**** VORLIEGENDER AUSZUG
Warum der Papst ein universelles Grundeinkommen fordert

Weniger arbeiten, mehr leben

Papst Franziskus hat sich erneut für die Einführung eines universellen Grundeinkommens ausgesprochen. Ebenfalls sieht er kürzere Arbeitszeiten im Fokus. Die Katholische Arbeitnehmerbewegung erläutert die Ideen.

Mit dem Grundeinkommen könnte jeder Mensch in Würde leben / © megaflopp (shutterstock)
Mit dem Grundeinkommen könnte jeder Mensch in Würde leben / © megaflopp ( shutterstock )

DOMRADIO.DE: Der Papst fordert also ein bedingungsloses Grundeinkommen, damit jeder Mensch Zugang zu den grundlegendsten Dingen hat. So hat er das formuliert. Für wie realistisch halten Sie diese Forderung?
********
▸ **GESTELLTE AUFGABE 1**: Welche Organisation erläutert laut dem Text über das Grundeinkommen die Ideen des Papstes?
▸ **GESTELLTE AUFGABE 2**: Gib aus dem Text über das Grundeinkommen die Stelle wortgetreu wieder, die mit "Warum der Papst" beginnt und bis "leben / © megaflopp (shutterstock)" reicht.
**** EXTRAHIERTE EINTRÄGE
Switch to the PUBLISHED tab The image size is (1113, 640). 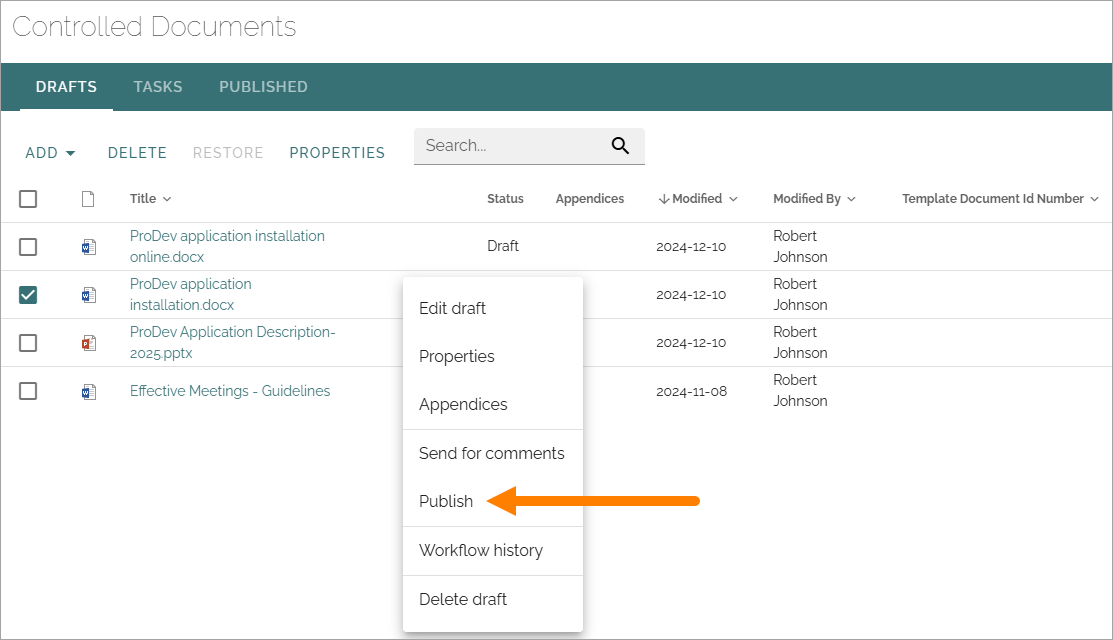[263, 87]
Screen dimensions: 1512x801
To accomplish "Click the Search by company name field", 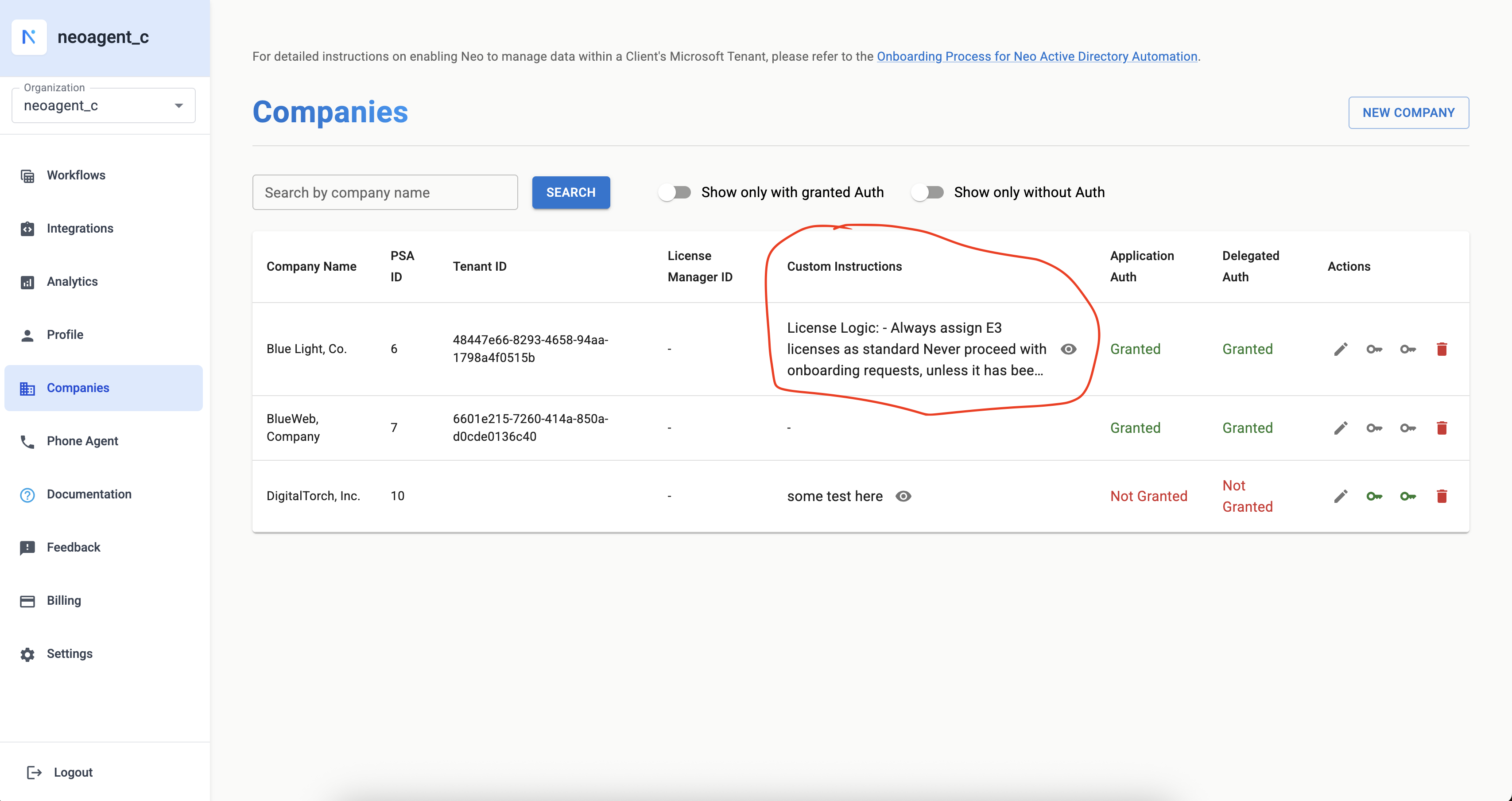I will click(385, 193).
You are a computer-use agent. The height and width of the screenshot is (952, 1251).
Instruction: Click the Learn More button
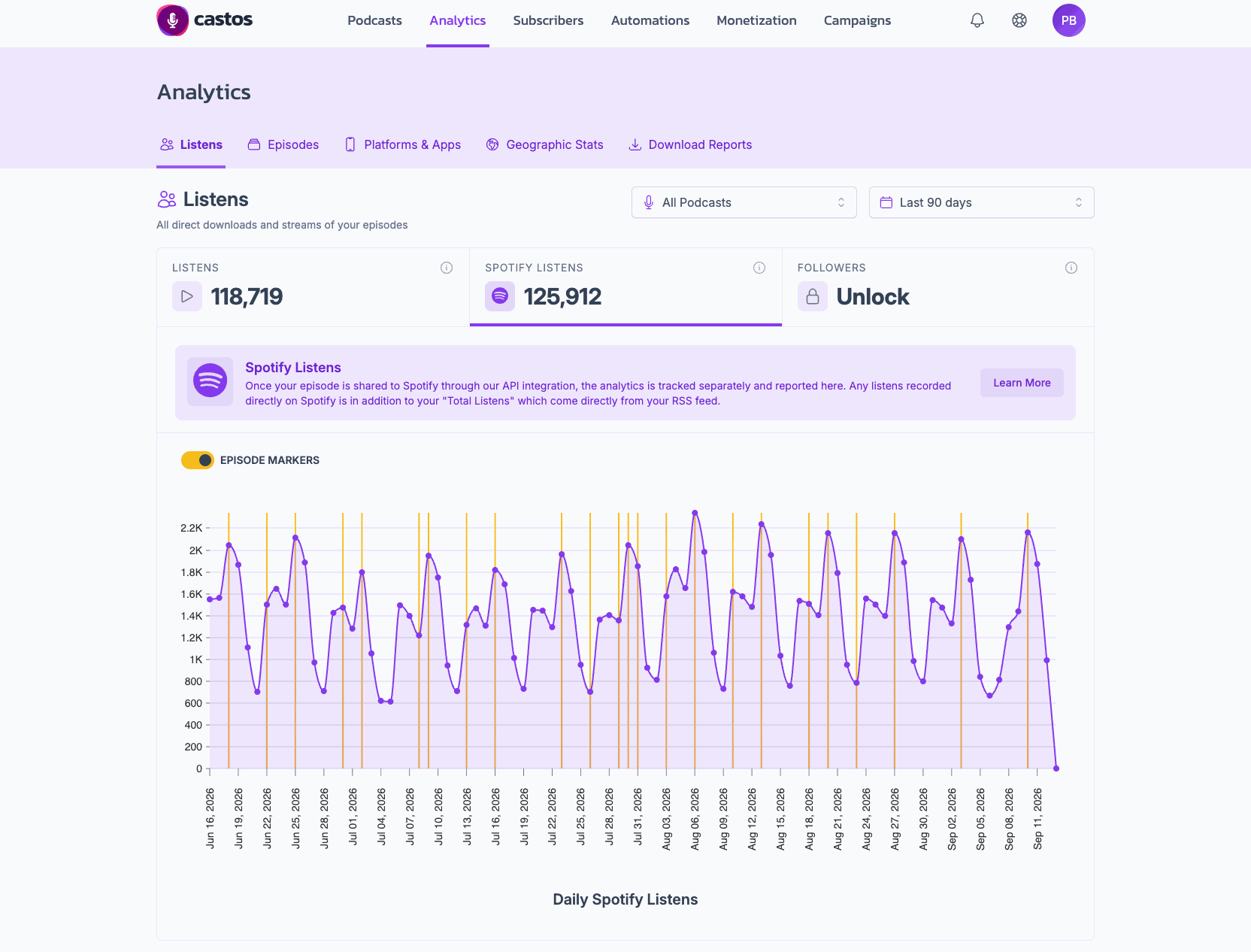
********
▸ **ERGEBNIS DER AUFGABE 1**: Die Katholische Arbeitnehmerbewegung.

▸ **ERGEBNIS DER AUFGABE 2**:
Warum der Papst ein universelles Grundeinkommen fordert

Weniger arbeiten, mehr leben

Papst Franziskus hat sich erneut für die Einführung eines universellen Grundeinkommens ausgesprochen. Ebenfalls sieht er kürzere Arbeitszeiten im Fokus. Die Katholische Arbeitnehmerbewegung erläutert die Ideen.

Mit dem Grundeinkommen könnte jeder Mensch in Würde leben / © megaflopp (shutterstock)